On 02/11/2015 04:40 PM, Tom Lane wrote:
=?UTF-8?B?Sm9zw6kgTHVpcyBUYWxsw7Nu?= <jltal...@adv-solutions.net> writes:
In any case, just storing the "password BLOB"(text or base64 encoded)
along with a mechanism identifier would go a long way towards making
this part pluggable... just like we do with LDAP/RADIUS/Kerberos/PAM today.
That's exactly the direction we must NOT go.
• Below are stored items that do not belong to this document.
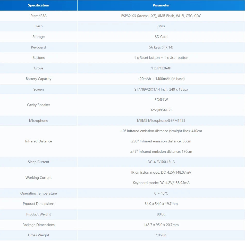Click the Sleep Current label
The width and height of the screenshot is (245, 241).
tap(38, 162)
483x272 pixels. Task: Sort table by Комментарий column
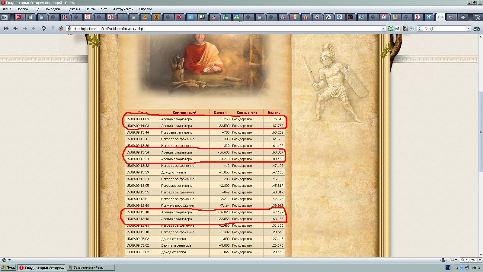[184, 112]
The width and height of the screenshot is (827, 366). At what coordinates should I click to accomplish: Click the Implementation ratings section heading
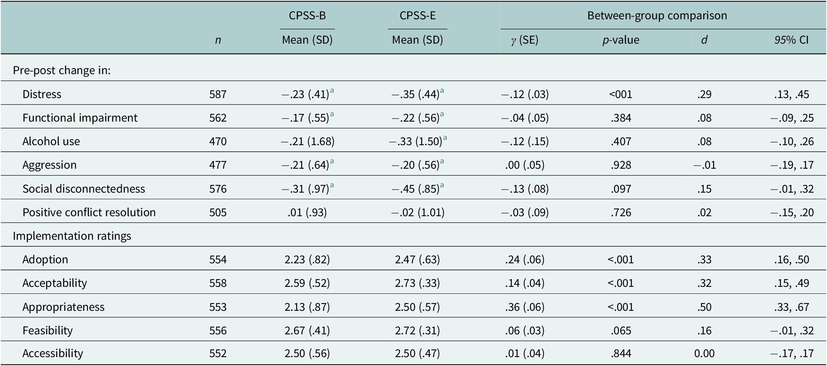[72, 236]
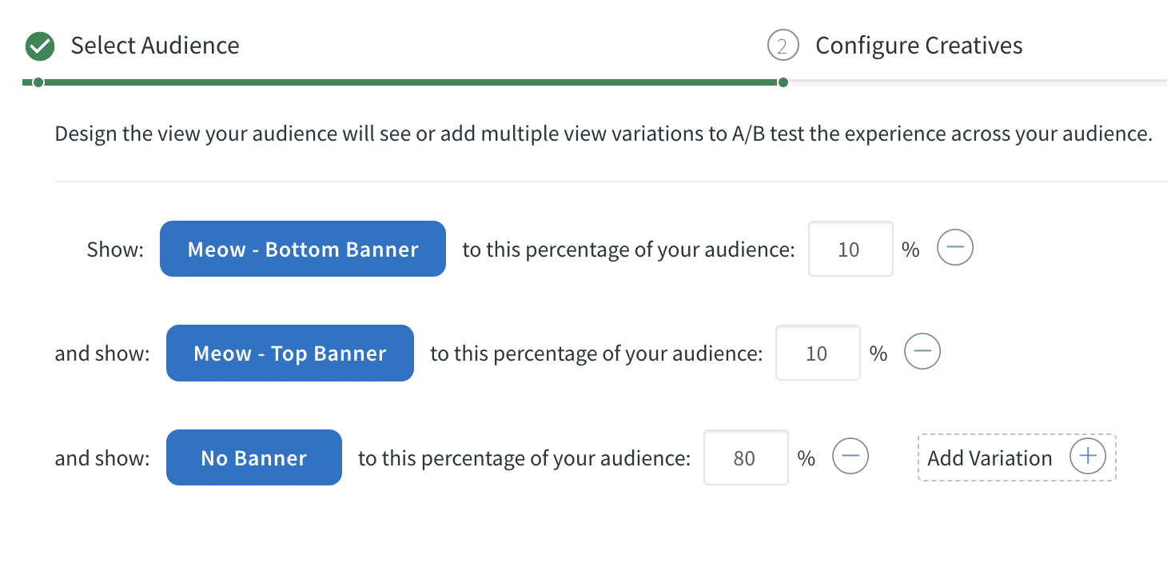Return to the Select Audience step
The image size is (1167, 563).
pyautogui.click(x=154, y=46)
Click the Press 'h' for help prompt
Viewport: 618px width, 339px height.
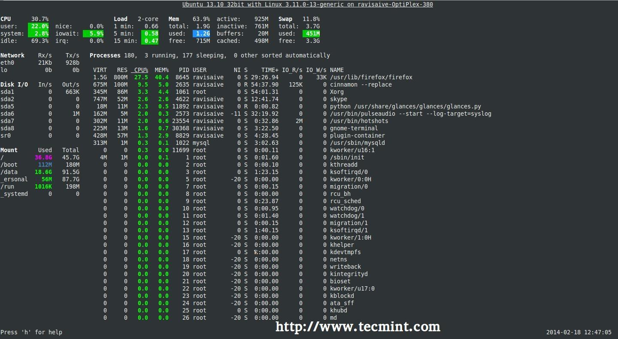(31, 332)
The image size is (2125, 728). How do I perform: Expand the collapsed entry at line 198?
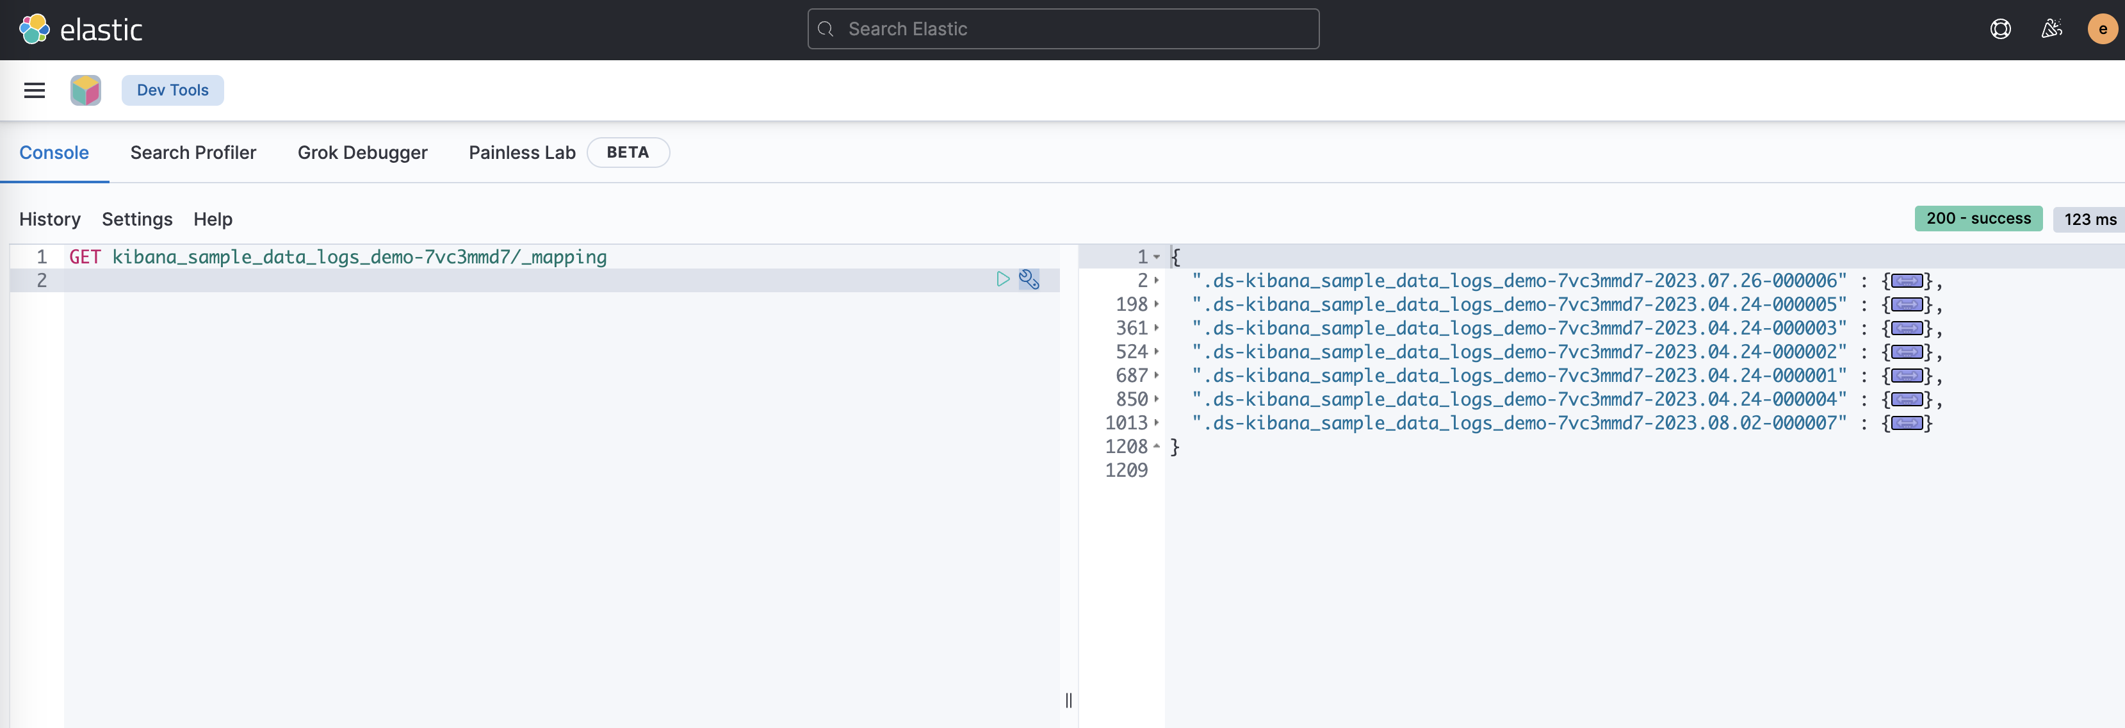click(1158, 305)

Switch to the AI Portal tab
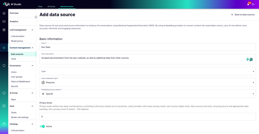(x=51, y=7)
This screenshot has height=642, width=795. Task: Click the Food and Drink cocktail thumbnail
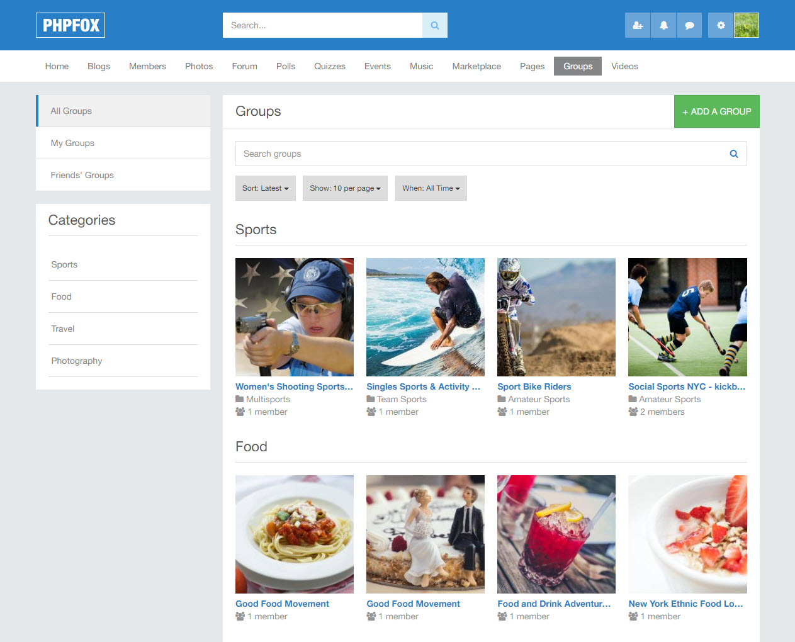[556, 534]
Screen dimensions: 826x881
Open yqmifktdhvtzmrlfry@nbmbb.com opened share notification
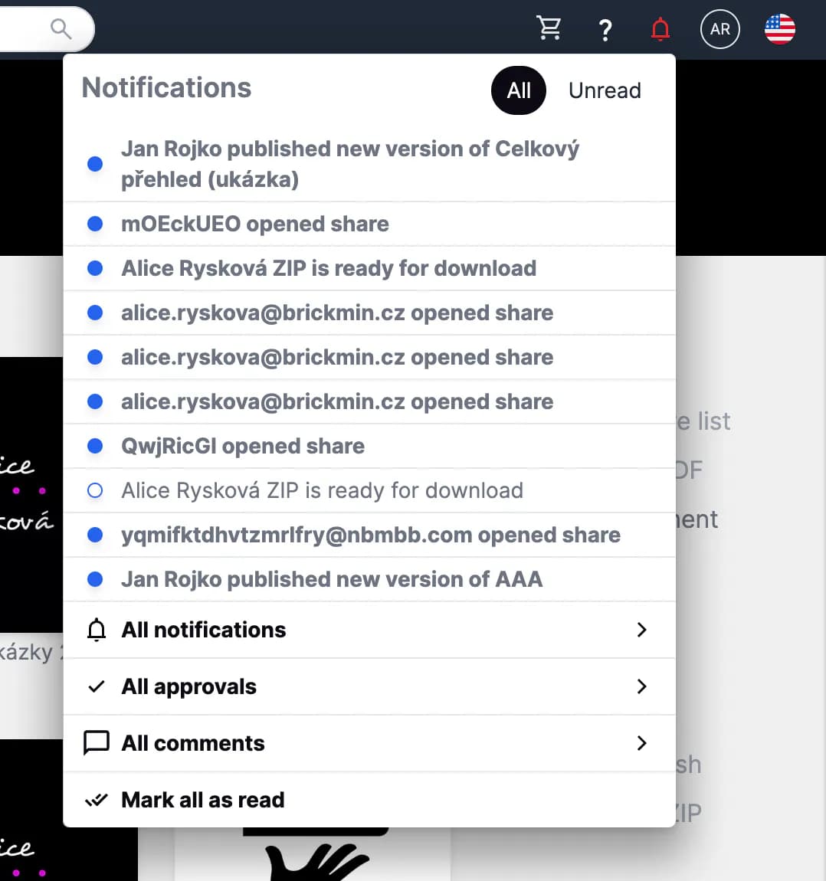pyautogui.click(x=370, y=535)
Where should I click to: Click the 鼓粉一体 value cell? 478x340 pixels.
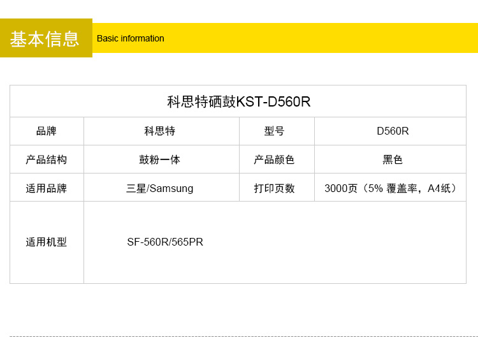click(x=160, y=159)
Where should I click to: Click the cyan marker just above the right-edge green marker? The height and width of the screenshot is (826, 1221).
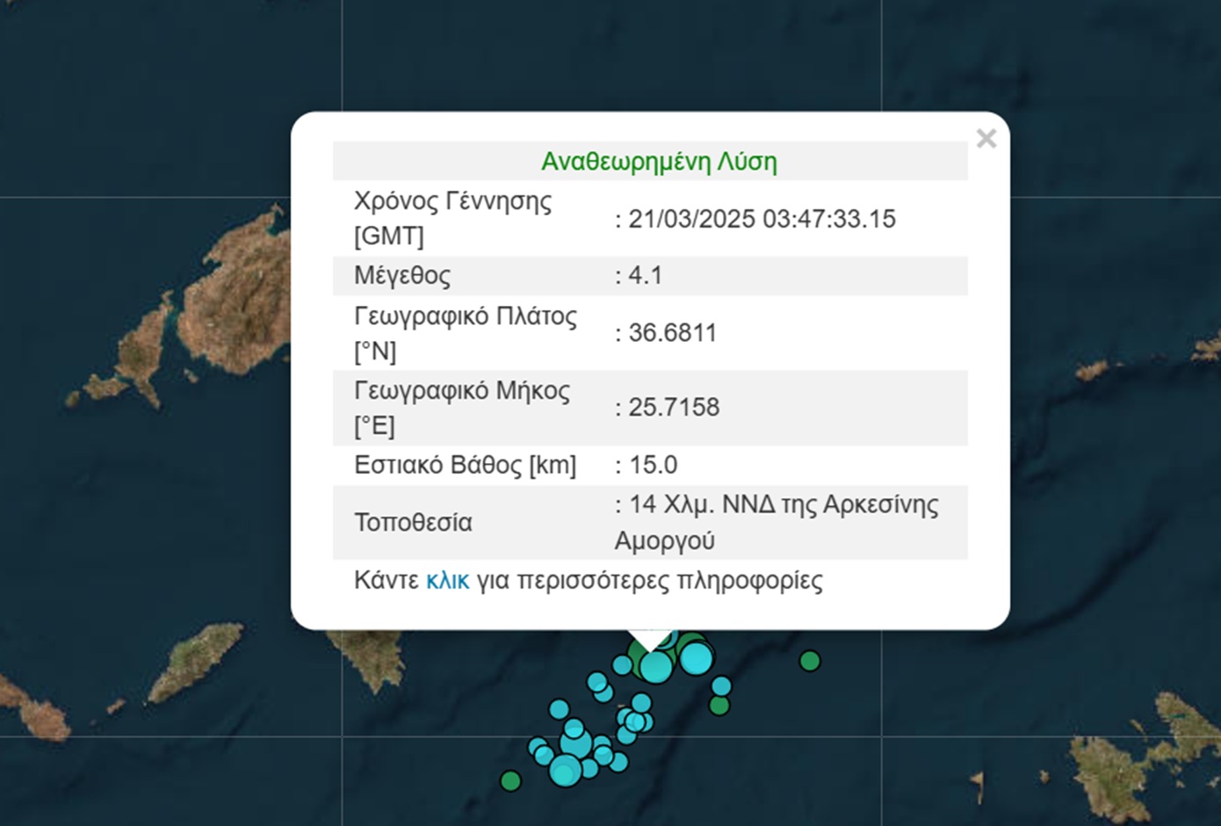coord(721,685)
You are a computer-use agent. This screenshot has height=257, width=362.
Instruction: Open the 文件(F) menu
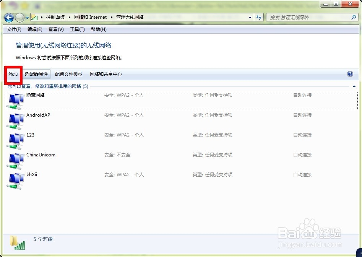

Upgrading the security of stored passwords in pg_authid is at least as
important as upgrading the wire protocol security; very possibly more so.
Any solution that requires cleartext passwords to be kept by the server
is simply not going to be accepted.

I definitively haven't explained myself properly.
I *never* suggested storing plaintext in pg_authid, but using plaintext authentication (which can always be matched against an on-disk hash, whatever the type) as a fallback to allow for seamless upgrades of security. (once you are authenticated by using the old credentials, the server can transparently store the new hash)

When I referred to a "text or base64 encoded" I never implied on-disk plaintext (unless the user specifically requires that, which they might).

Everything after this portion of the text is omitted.